Whether a worker under the new plan has enough to live on after leaving work also depends on how long he or she lives after retirement. In defined contribution plans the retiree has whatever amount of money has been contributed plus any returns on how the funds are invested. That amount has to last for the rest of retirement while in a defined pension plan there are benefits that continue as long as the retiree is alive.

On the question of why the company would even offer to new hires a 401(k)-like plan and a TSP based on the premise that new workers can earn the same or even more than current workers in retirement, Margolies explained, “One can argue that the predictability of exactly how much they have to contribute, even if it turns out to be the same as it would have been otherwise, is worth something. However, normally the reason companies want to make such changes is to save money.”
Again, while the union protected the $8 billion pension fund for current workers, the question begs whether the union ultimately conceded on the pension issue as it will be eventually phased out.
Margolies responded, “It’s a continuation of the economy-wide trend towards the growth of defined-contribution plans and the further decline of defined-pension plans.”
He also said that it is not possible to accurately compare the new plan with the current pension system without knowing all the details of both. 
“How well you do with one plan versus another plan is based on a lot of variables, such as the amount of contributions, the level of benefits, when you retire and how long you live after retirement.
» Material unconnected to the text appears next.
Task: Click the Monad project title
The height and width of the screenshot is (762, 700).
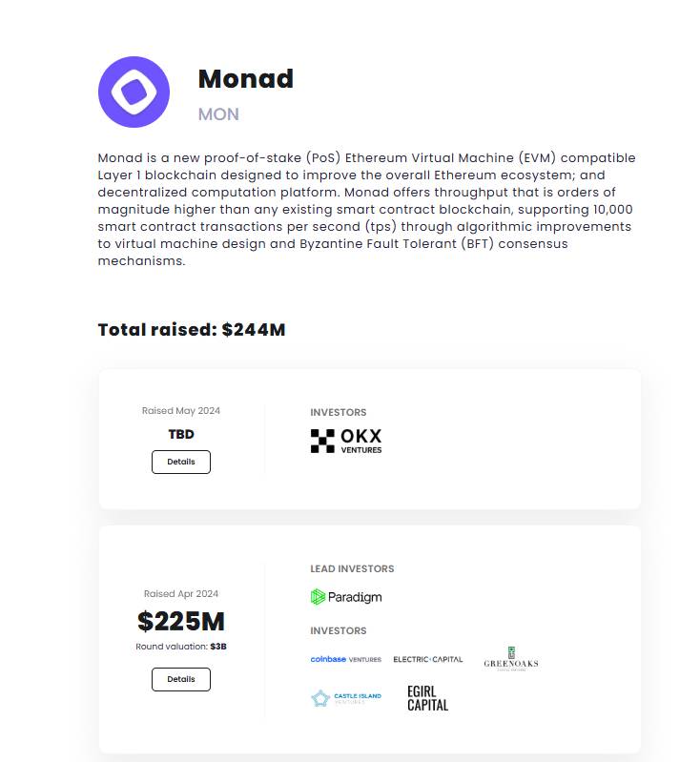Action: click(245, 78)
It is very possible that for some people the defined-contribution plan will turn out better for them. But you lose predictability and security.”
Margolies believes Con Edison underestimated two factors. It probably believed the union would cave, but didn’t. And it didn’t expect that the city’s other unions would have been as active as they were, which ultimately contributed to the political pressure placed on Con Edison.
“A lot of the politicians are pro-labor, but they wouldn’t have been as involved if they didn’t see all of labor get behind the utility workers. The fact that the state AFL-CIO federation and the central labor council made it a priority made it possible for the union to get the political support.”
Regarding the provision in the tentative agreement that calls for three out of every four new hires to be union positions, Margolies said, “In order to evaluate this, you would have had to know how many non-bargaining unit jobs they were creating and how many they planned to create in the future as compared to what they can now do under the negotiated formula. Since prior to this agreement the company essentially was doing what it wanted in that regard, getting a guarantee that they will create more bargaining unit jobs is definitely an improvement.”
As August 15 fast approaches, the date when Local 1-2’s 8,500 members are required to submit their votes in favor of or against the agreement, LaborPress asked if Local 1-2’s agreement to allow for the dissolution of the pension over time is representative of unions bargaining themselves out of existence.
“It’s a sign of the lack of strength that unions have as compared to the past. They’re holding onto as much as they can. One possible outcome could have been that the union folded and agreed to all concessions the company was seeking. When you weigh it against that worst-case scenario, this outcome is far from that. The best-case scenario would have been if the company settled without getting any concessions. So the actual outcome is somewhere in between. In order to resist the enormous pressure for concessions unions must plan way ahead and build campaigns that convince employers it is not worth taking on the fight.”